Records for the task Block Start

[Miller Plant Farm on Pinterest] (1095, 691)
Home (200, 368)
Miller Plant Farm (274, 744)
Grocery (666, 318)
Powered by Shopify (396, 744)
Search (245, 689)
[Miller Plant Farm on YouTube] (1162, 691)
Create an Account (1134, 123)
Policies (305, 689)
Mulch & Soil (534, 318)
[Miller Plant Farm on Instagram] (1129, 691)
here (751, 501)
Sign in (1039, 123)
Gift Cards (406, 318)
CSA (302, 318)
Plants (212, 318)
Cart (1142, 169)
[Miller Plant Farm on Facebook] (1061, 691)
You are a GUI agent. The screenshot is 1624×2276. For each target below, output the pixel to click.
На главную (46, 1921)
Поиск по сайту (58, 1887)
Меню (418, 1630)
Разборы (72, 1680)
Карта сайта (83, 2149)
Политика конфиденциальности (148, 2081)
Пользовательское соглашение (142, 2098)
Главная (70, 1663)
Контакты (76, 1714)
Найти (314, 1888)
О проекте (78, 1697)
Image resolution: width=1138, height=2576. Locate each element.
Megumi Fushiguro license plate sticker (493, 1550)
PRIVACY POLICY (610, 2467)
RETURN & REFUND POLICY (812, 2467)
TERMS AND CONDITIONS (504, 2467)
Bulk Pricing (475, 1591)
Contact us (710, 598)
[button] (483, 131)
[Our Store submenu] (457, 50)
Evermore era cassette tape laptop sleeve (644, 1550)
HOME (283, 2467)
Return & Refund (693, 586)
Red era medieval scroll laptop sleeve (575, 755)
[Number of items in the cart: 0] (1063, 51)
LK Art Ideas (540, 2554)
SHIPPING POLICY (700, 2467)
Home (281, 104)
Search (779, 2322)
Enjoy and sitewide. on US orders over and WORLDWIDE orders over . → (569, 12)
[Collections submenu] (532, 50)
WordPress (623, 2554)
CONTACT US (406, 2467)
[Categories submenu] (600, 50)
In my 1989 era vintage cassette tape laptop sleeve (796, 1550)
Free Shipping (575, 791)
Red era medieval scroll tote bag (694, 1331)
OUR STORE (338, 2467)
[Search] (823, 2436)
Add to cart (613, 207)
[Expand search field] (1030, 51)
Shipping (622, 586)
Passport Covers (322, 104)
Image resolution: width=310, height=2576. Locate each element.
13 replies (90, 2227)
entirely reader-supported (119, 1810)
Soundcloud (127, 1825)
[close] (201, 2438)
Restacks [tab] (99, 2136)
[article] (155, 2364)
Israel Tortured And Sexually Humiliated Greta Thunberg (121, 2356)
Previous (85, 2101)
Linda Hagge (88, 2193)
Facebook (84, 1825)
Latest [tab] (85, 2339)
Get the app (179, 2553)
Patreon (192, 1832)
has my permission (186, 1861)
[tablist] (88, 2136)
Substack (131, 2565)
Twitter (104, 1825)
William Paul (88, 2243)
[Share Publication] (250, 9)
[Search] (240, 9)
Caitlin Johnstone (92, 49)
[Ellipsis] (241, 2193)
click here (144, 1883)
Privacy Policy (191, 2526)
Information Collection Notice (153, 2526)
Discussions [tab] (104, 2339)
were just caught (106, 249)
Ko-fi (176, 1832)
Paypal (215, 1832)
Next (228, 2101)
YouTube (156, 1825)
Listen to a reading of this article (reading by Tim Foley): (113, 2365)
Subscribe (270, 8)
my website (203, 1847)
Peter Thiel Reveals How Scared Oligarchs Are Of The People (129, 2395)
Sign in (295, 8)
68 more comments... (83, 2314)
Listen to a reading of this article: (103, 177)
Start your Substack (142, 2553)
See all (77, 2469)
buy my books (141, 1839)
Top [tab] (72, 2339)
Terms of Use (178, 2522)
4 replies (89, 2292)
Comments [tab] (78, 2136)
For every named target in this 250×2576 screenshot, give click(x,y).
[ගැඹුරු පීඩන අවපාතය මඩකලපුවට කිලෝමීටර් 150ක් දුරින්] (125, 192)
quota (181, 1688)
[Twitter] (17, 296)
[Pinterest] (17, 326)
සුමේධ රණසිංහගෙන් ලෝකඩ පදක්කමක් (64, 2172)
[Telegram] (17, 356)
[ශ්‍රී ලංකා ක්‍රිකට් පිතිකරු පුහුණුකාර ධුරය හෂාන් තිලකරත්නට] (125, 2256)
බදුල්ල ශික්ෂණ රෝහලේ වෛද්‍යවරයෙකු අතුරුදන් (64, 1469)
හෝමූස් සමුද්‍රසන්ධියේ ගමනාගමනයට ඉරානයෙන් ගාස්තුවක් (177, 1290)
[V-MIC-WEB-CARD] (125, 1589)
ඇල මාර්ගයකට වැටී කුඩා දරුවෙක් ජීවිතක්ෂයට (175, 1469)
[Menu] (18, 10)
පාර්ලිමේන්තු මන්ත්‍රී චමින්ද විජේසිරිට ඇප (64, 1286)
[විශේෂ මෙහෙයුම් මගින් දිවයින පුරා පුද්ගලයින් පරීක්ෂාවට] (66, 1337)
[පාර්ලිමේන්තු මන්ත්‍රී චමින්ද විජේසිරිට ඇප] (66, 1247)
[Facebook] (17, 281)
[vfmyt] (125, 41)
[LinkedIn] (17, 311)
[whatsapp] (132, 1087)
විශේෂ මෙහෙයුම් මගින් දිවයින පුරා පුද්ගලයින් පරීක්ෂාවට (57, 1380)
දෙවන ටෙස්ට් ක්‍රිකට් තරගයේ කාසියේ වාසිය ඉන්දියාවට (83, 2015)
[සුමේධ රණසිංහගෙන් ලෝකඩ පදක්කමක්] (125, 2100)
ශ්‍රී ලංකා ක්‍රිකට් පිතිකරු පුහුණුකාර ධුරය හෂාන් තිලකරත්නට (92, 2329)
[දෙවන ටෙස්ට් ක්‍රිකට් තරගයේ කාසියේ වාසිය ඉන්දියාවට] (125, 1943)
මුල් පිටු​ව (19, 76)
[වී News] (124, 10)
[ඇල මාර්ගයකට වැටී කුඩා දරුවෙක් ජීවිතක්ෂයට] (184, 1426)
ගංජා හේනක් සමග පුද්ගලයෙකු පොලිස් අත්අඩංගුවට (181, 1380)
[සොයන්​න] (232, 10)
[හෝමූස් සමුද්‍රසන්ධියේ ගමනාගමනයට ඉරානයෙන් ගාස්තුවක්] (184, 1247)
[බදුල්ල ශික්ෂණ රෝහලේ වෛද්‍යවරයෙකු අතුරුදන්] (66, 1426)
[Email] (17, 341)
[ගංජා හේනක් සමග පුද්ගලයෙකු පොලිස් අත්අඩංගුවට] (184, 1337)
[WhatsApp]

Records for the task Block End

Requirement:
I'd like an exact copy of the lines above, from the very first one through the line that contains "PRIVACY POLICY (610, 2467)", with nothing else added.

The completed task:
[Miller Plant Farm on Pinterest] (1095, 691)
Home (200, 368)
Miller Plant Farm (274, 744)
Grocery (666, 318)
Powered by Shopify (396, 744)
Search (245, 689)
[Miller Plant Farm on YouTube] (1162, 691)
Create an Account (1134, 123)
Policies (305, 689)
Mulch & Soil (534, 318)
[Miller Plant Farm on Instagram] (1129, 691)
here (751, 501)
Sign in (1039, 123)
Gift Cards (406, 318)
CSA (302, 318)
Plants (212, 318)
Cart (1142, 169)
[Miller Plant Farm on Facebook] (1061, 691)
You are a GUI agent. The screenshot is 1624×2276. For each target below, output the pixel to click.
На главную (46, 1921)
Поиск по сайту (58, 1887)
Меню (418, 1630)
Разборы (72, 1680)
Карта сайта (83, 2149)
Политика конфиденциальности (148, 2081)
Пользовательское соглашение (142, 2098)
Главная (70, 1663)
Контакты (76, 1714)
Найти (314, 1888)
О проекте (78, 1697)
Image resolution: width=1138, height=2576. Locate each element.
Megumi Fushiguro license plate sticker (493, 1550)
PRIVACY POLICY (610, 2467)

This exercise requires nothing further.